As described above, the battery control apparatus according to various exemplary embodiments of the present disclosure may cause charging and/or discharging of battery packs by controlling relays configured for electrically connecting battery packs. The battery control apparatus may cause voltages of the battery packs to be adjusted to the target voltage by causing charging and/or discharging of the battery packs based on controlling the relays.

FIG. 4 shows an example of a flowchart associated with a battery control method, according to an exemplary embodiment of the present disclosure.

Hereinafter, it is assumed that the battery control apparatus 100 of FIG. 1 is configured to perform the process of FIG. 4. Furthermore, in a description of FIG. 4, it may be understood that an operation described as being performed by an apparatus is controlled by the processor 110 of the battery control apparatus 100.

At least one of operations of FIG. 4 may be performed by the battery control apparatus 100 of FIG. 1. At least one of operations of FIG. 4 may be performed by the processor 110 of FIG. 1. Each of the operations in FIG. 4 may be performed sequentially, but is not necessarily sequentially performed. For example, the order of operations may be changed, and at least two operations may be performed in parallel.

Referring to FIG. 4, in S401, a battery control method according to various exemplary embodiments of the present disclosure may include an operation of setting a balancing target voltage.

For example, the battery control method may include an operation of setting (or determining) the balancing target voltage based on monitoring current states of battery packs. Details associated with the operation of setting the balancing target voltage are described later in FIG. 5.

In S403, the battery control method according to various exemplary embodiments of the present disclosure may include an operation of selecting a battery pack on which balancing is to be performed.

For example, the battery control method may include an operation of identifying a battery pack requiring balancing and/or a battery pack not requiring balancing based on the current voltage of the battery pack.

Moreover, the battery control method may classify battery packs by grouping the battery packs requiring balancing and/or battery packs not requiring balancing.

In S405, the battery control method according to various exemplary embodiments of the present disclosure may include an operation of performing a preprocessing sequence for balancing.

For example, the battery control method may include an operation of performing the preprocessing sequence associated with whether it is safe to perform balancing in terms of the rated power of a resistor.

For example, the battery control method may include an operation of sequentially controlling relays to safely connect all battery packs to a high-voltage path.

In S407, the battery control method according to various exemplary embodiments of the present disclosure may include an operation of performing a balancing charging and discharging sequence.

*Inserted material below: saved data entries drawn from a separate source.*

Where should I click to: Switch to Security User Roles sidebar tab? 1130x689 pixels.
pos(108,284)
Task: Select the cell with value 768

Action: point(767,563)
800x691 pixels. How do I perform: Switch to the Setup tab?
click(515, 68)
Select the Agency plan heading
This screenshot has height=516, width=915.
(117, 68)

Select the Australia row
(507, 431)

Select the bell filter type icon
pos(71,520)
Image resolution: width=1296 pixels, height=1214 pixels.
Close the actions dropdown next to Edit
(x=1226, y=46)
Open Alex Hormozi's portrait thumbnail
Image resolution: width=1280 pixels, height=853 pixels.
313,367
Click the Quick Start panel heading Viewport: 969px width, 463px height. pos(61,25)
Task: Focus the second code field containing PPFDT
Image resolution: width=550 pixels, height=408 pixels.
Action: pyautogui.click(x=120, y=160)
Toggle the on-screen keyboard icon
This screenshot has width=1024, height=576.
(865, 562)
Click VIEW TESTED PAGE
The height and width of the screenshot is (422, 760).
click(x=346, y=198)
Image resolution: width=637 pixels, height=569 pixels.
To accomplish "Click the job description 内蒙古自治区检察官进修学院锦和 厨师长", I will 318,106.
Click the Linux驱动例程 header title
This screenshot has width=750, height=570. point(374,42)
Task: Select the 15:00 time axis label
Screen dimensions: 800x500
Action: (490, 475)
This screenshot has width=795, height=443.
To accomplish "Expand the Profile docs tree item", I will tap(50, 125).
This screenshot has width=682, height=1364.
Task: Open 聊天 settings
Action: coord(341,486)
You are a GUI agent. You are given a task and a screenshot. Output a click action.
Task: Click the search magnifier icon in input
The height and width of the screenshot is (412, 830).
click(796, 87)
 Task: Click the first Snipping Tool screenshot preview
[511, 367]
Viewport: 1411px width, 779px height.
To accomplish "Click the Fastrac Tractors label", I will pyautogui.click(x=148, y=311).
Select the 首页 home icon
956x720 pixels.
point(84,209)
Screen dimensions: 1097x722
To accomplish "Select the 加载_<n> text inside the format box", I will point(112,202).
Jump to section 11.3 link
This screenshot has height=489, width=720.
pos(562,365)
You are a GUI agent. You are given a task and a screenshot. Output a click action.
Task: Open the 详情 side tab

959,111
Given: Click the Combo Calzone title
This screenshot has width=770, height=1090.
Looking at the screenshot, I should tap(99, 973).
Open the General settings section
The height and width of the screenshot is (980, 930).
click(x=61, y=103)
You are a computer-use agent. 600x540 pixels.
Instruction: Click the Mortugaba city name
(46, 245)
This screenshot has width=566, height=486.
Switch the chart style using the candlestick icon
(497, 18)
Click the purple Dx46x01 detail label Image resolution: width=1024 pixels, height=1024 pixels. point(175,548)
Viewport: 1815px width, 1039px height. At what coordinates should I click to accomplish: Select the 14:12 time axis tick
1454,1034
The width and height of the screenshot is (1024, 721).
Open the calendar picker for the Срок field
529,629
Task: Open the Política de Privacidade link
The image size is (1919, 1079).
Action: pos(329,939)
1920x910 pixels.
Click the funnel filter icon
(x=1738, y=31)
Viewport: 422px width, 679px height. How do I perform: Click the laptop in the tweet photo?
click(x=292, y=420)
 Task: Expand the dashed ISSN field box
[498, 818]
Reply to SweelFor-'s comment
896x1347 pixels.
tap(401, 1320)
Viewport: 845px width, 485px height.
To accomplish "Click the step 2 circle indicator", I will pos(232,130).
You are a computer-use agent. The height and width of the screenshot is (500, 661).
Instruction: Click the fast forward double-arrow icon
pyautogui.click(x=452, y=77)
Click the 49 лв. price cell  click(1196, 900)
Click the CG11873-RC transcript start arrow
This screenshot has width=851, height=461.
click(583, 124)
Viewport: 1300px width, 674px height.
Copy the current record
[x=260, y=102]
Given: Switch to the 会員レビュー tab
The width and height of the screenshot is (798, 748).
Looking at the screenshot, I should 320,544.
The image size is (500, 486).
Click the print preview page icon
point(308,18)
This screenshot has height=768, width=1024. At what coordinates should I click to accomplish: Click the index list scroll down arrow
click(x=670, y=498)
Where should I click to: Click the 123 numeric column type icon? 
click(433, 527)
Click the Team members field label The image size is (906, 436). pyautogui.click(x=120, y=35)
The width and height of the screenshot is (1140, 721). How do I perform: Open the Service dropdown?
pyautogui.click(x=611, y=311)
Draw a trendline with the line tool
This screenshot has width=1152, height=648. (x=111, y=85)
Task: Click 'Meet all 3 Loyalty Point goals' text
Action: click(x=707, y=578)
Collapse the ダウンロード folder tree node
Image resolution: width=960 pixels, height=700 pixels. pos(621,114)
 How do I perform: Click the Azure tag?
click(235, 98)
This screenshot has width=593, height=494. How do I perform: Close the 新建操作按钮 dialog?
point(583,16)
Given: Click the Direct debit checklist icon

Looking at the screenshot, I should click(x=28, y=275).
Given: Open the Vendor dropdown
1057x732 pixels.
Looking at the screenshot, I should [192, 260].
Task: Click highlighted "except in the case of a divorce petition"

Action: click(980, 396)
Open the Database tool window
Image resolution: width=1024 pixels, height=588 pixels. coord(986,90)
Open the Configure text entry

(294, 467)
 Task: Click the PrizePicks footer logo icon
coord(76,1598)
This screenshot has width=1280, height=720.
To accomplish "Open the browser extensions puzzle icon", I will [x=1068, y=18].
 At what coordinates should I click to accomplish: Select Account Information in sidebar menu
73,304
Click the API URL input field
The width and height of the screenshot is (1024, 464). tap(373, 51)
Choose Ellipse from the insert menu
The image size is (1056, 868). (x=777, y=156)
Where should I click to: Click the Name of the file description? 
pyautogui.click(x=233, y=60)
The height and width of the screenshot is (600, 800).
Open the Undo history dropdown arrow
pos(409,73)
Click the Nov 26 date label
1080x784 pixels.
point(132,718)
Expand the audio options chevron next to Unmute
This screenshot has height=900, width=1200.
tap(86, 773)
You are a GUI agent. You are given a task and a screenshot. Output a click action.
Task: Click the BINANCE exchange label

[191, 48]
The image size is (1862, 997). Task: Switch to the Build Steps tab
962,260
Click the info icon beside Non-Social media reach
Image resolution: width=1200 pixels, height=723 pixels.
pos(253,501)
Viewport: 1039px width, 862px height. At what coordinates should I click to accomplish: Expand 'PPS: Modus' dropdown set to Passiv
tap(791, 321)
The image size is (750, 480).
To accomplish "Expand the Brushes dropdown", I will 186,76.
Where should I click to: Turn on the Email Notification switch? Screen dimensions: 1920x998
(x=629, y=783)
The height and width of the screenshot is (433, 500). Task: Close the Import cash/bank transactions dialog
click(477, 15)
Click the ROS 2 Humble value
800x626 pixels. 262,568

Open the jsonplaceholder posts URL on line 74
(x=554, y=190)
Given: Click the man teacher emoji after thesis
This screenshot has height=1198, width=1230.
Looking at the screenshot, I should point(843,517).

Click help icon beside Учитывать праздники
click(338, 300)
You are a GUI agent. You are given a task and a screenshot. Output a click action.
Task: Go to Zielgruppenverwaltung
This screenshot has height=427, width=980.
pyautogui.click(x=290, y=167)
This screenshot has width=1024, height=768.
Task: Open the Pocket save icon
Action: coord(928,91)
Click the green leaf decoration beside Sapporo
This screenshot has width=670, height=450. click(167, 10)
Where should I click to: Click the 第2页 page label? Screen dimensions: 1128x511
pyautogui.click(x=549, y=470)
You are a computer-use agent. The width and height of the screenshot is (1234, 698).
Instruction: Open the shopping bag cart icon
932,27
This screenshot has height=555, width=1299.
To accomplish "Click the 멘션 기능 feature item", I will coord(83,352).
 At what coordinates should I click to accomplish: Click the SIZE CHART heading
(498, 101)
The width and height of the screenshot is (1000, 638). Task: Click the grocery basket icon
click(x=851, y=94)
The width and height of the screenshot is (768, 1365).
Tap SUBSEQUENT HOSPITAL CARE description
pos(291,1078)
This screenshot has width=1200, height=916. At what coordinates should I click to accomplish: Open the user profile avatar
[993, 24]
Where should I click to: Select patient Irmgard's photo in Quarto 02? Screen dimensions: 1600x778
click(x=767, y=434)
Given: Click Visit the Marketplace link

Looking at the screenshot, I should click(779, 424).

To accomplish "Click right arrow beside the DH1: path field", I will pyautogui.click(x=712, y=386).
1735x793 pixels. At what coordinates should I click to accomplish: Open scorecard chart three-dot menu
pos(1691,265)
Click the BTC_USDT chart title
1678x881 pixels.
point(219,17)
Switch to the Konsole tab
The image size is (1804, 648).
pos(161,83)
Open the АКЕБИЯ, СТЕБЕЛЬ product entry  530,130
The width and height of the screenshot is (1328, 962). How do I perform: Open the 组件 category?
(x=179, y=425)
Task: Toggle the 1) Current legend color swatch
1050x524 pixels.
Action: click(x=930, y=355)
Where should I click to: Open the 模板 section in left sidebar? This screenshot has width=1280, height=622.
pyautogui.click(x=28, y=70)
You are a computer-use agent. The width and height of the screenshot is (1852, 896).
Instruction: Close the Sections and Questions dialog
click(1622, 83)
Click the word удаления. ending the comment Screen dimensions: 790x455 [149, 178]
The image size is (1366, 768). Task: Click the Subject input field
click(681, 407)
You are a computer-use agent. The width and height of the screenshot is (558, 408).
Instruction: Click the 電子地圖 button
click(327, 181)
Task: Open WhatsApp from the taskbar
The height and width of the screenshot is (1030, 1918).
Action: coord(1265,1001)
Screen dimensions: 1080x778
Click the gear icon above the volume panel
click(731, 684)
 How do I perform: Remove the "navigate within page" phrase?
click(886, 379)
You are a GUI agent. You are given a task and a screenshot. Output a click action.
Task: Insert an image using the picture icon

For example, the battery control method may include an operation of controlling relays included in battery packs to prevent accidents from occurring in terms of the rated power of a resistor. For example, the battery control method may include an operation of performing a balancing charging and discharging sequence for adjusting voltages of battery packs within the limit of not exceeding the rated power of the resistor.

The battery control method according to various exemplary embodiments of the present disclosure may include an operation of terminating the balancing charging and discharging sequence based on the fact that the voltage value of each of battery packs is adjusted to a value within a predetermined range including the target voltage.

FIG. 5 shows an example of a flowchart associated with a battery control method, according to an exemplary embodiment of the present disclosure.

Hereinafter, it is assumed that the battery control apparatus 100 of FIG. 1 is configured to perform the process of FIG. 5. Furthermore, in a description of FIG. 5, it may be understood that an operation described as being performed by an apparatus is controlled by the processor 110 of the battery control apparatus 100.

At least one of operations of FIG. 5 may be performed by the battery control apparatus 100 of FIG. 1. At least one of operations of FIG. 5 may be performed by the processor 110 of FIG. 1. Each of the operations in FIG. 5 may be performed sequentially, but is not necessarily sequentially performed. For example, the order of operations may be changed, and at least two operations may be performed in parallel.

Operations of FIG. 5 may be included in S401 of FIG. 4.

Referring to FIG. 5, in S501, the battery control method according to various exemplary embodiments of the present disclosure may include an operation of changing states of all relays included in battery packs to OFF states.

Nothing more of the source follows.